Performance: Stand by Me by Ben E. King. – Wow. He can’t sing at all. Not even a little bit. This performance is toneless, so I’m going to guess that Gremlin is an athlete. Or an actor that absolutely does not sing. Maybe the worst singer in Masked Singer history. Nicole calls his voice “Yummy.” Hm. The song was sung by one of his best friends. Hm. He sounds really old? Robin thinks the voice is familiar. He guesses Jerry Lee Lewis. Jenny guesses Mickey Rourke. Ken guesses Stone Cold Steve Austin.
OK GREMLIN TAKES HIS MASK OFF BEFORE THE VOTING EVEN BEGINS BECAUSE IT’S TOO DAMN HOT. And Jenny was correct. Gremlin is Mickey Rourke
Mickey Rourke, the Gremlin unmasks himself before the vote!. Everyone else is safe.

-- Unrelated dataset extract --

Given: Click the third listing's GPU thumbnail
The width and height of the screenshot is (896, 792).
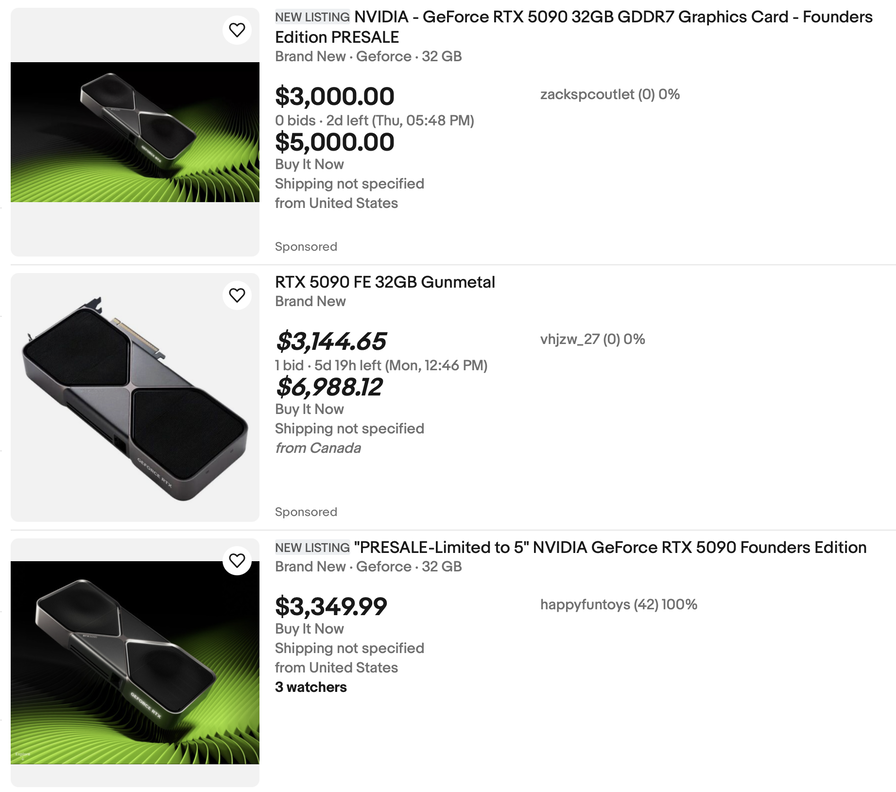Looking at the screenshot, I should tap(135, 662).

That was weird. Although….I have questions. So, Mickey Rourke, the worst singer in the bunch, is scheduled to sing LAST and he just happens to unmask himself? I’m thinking he had no interest in performing week after week, and was willing to engage in a stunt. While Nick was yelling for the “men in black” he didn’t seem all that surprised.
OR. Mickey took off his mask because the costume was “too damn hot,” a thing he would have figured out during rehearsals. Maybe he tried to quit earlier in the process, but instead he worked out a deal with the producers to perform once, and then quit at the end of the show. By far the worst singer, he would have been eliminated first, anyway.
His post show interview is REALLY strange. He doesn’t even discuss why he “suddenly” quit the show? I’m calling it. Fake stunt.